**ACTIVITY:** Please set down the whole listing again, precisely.

**SUPPLIED INFORMATION:**
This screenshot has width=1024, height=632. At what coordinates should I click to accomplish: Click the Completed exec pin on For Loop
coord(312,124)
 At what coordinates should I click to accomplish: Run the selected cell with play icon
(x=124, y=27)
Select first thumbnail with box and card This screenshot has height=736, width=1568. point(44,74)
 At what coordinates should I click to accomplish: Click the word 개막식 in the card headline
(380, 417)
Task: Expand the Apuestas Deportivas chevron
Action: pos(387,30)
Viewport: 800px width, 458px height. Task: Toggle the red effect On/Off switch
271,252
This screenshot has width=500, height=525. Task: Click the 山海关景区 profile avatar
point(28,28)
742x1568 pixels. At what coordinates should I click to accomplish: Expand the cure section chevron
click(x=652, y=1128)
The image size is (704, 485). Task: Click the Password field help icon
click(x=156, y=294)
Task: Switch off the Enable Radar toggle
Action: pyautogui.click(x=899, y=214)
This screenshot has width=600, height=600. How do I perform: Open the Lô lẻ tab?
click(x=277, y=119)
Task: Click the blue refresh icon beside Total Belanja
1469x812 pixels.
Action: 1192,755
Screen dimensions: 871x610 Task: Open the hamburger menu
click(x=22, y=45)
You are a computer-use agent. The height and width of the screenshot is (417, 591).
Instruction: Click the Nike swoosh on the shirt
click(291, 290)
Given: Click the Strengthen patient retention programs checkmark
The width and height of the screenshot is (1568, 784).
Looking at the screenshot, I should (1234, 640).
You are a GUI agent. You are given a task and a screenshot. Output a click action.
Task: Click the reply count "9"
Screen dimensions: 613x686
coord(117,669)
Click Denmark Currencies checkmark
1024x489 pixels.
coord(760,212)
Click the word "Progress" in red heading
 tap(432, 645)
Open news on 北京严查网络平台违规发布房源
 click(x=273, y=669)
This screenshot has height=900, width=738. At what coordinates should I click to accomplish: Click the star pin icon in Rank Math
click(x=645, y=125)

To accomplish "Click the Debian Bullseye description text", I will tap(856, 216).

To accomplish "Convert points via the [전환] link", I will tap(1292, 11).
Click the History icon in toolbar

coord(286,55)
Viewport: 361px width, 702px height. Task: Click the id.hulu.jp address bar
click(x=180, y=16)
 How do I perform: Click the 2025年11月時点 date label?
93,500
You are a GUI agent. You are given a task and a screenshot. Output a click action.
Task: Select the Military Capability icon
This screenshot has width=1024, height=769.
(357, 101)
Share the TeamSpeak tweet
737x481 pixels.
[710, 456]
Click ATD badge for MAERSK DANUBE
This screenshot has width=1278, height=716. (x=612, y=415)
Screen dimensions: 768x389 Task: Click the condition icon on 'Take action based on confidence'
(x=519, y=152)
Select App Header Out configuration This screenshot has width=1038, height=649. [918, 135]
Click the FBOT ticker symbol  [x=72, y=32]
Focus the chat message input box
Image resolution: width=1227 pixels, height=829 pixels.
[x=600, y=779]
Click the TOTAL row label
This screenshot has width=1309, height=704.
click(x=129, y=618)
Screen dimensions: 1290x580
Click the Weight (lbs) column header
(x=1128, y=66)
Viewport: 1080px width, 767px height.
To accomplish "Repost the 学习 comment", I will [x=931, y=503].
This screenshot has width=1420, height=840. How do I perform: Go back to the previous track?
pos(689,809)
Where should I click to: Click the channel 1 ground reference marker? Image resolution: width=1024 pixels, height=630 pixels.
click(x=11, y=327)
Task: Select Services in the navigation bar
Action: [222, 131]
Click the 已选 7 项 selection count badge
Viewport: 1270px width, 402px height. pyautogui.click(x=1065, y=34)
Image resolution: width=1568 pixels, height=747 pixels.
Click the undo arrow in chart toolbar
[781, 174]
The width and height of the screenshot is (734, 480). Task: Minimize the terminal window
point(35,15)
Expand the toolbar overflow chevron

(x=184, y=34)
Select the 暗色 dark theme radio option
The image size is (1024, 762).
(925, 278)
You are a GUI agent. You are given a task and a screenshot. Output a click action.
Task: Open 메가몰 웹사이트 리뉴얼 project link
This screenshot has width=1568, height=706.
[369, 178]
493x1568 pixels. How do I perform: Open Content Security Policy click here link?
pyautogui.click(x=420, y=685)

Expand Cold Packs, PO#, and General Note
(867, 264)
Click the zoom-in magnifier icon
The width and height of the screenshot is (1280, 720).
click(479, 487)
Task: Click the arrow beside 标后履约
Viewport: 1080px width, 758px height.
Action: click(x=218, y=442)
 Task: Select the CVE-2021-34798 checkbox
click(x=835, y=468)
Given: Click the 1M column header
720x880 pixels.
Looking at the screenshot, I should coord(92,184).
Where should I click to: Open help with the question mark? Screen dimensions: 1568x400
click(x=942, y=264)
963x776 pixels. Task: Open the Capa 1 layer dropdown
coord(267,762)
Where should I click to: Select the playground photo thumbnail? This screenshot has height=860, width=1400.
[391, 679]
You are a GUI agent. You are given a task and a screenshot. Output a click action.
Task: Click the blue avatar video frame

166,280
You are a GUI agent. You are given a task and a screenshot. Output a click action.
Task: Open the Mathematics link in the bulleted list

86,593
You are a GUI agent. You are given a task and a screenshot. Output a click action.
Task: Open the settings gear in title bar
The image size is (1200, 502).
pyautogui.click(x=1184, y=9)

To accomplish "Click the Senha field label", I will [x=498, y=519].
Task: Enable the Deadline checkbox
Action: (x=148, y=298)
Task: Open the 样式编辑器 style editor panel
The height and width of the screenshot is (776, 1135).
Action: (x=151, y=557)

**OUTPUT OF THE TASK:**
This screenshot has width=1024, height=632. At what coordinates should I click to accomplish: Click the Completed exec pin on For Loop
coord(312,124)
 At what coordinates should I click to accomplish: Run the selected cell with play icon
(x=124, y=27)
Select first thumbnail with box and card This screenshot has height=736, width=1568. point(44,74)
 At what coordinates should I click to accomplish: Click the word 개막식 in the card headline
(380, 417)
Task: Expand the Apuestas Deportivas chevron
Action: pos(387,30)
Viewport: 800px width, 458px height. Task: Toggle the red effect On/Off switch
271,252
This screenshot has width=500, height=525. Task: Click the 山海关景区 profile avatar
point(28,28)
742x1568 pixels. At what coordinates should I click to accomplish: Expand the cure section chevron
click(x=652, y=1128)
The image size is (704, 485). Task: Click the Password field help icon
click(x=156, y=294)
Task: Switch off the Enable Radar toggle
Action: pyautogui.click(x=899, y=214)
This screenshot has width=600, height=600. How do I perform: Open the Lô lẻ tab?
click(x=277, y=119)
Task: Click the blue refresh icon beside Total Belanja
1469x812 pixels.
Action: 1192,755
Screen dimensions: 871x610 Task: Open the hamburger menu
click(x=22, y=45)
You are a computer-use agent. The height and width of the screenshot is (417, 591).
Instruction: Click the Nike swoosh on the shirt
click(291, 290)
Given: Click the Strengthen patient retention programs checkmark
The width and height of the screenshot is (1568, 784).
Looking at the screenshot, I should (1234, 640).
You are a GUI agent. You are given a task and a screenshot. Output a click action.
Task: Click the reply count "9"
Screen dimensions: 613x686
coord(117,669)
Click Denmark Currencies checkmark
1024x489 pixels.
coord(760,212)
Click the word "Progress" in red heading
 tap(432, 645)
Open news on 北京严查网络平台违规发布房源
 click(x=273, y=669)
This screenshot has height=900, width=738. At what coordinates should I click to accomplish: Click the star pin icon in Rank Math
click(x=645, y=125)

To accomplish "Click the Debian Bullseye description text", I will tap(856, 216).

To accomplish "Convert points via the [전환] link", I will tap(1292, 11).
Click the History icon in toolbar

coord(286,55)
Viewport: 361px width, 702px height. Task: Click the id.hulu.jp address bar
click(x=180, y=16)
 How do I perform: Click the 2025年11月時点 date label?
93,500
You are a GUI agent. You are given a task and a screenshot. Output a click action.
Task: Select the Military Capability icon
This screenshot has width=1024, height=769.
(357, 101)
Share the TeamSpeak tweet
737x481 pixels.
[710, 456]
Click ATD badge for MAERSK DANUBE
This screenshot has width=1278, height=716. (x=612, y=415)
Screen dimensions: 768x389 Task: Click the condition icon on 'Take action based on confidence'
(x=519, y=152)
Select App Header Out configuration This screenshot has width=1038, height=649. [918, 135]
Click the FBOT ticker symbol  [x=72, y=32]
Focus the chat message input box
Image resolution: width=1227 pixels, height=829 pixels.
[x=600, y=779]
Click the TOTAL row label
This screenshot has width=1309, height=704.
click(x=129, y=618)
Screen dimensions: 1290x580
Click the Weight (lbs) column header
(x=1128, y=66)
Viewport: 1080px width, 767px height.
To accomplish "Repost the 学习 comment", I will [x=931, y=503].
This screenshot has width=1420, height=840. How do I perform: Go back to the previous track?
pos(689,809)
Where should I click to: Click the channel 1 ground reference marker? Image resolution: width=1024 pixels, height=630 pixels.
click(x=11, y=327)
Task: Select Services in the navigation bar
Action: [222, 131]
Click the 已选 7 项 selection count badge
Viewport: 1270px width, 402px height. pyautogui.click(x=1065, y=34)
Image resolution: width=1568 pixels, height=747 pixels.
Click the undo arrow in chart toolbar
[781, 174]
The width and height of the screenshot is (734, 480). Task: Minimize the terminal window
point(35,15)
Expand the toolbar overflow chevron

(x=184, y=34)
Select the 暗色 dark theme radio option
The image size is (1024, 762).
(925, 278)
You are a GUI agent. You are given a task and a screenshot. Output a click action.
Task: Open 메가몰 웹사이트 리뉴얼 project link
This screenshot has width=1568, height=706.
[369, 178]
493x1568 pixels. How do I perform: Open Content Security Policy click here link?
pyautogui.click(x=420, y=685)

Expand Cold Packs, PO#, and General Note
(867, 264)
Click the zoom-in magnifier icon
The width and height of the screenshot is (1280, 720).
click(479, 487)
Task: Click the arrow beside 标后履约
Viewport: 1080px width, 758px height.
Action: click(x=218, y=442)
 Task: Select the CVE-2021-34798 checkbox
click(x=835, y=468)
Given: Click the 1M column header
720x880 pixels.
Looking at the screenshot, I should coord(92,184).
Where should I click to: Open help with the question mark? Screen dimensions: 1568x400
click(x=942, y=264)
963x776 pixels. Task: Open the Capa 1 layer dropdown
coord(267,762)
Where should I click to: Select the playground photo thumbnail? This screenshot has height=860, width=1400.
[391, 679]
You are a GUI agent. You are given a task and a screenshot. Output a click action.
Task: Click the blue avatar video frame

166,280
You are a GUI agent. You are given a task and a screenshot. Output a click action.
Task: Open the Mathematics link in the bulleted list

86,593
You are a GUI agent. You are given a task and a screenshot. Output a click action.
Task: Open the settings gear in title bar
The image size is (1200, 502).
pyautogui.click(x=1184, y=9)

To accomplish "Click the Senha field label", I will [x=498, y=519].
Task: Enable the Deadline checkbox
Action: (x=148, y=298)
Task: Open the 样式编辑器 style editor panel
The height and width of the screenshot is (776, 1135).
Action: (x=151, y=557)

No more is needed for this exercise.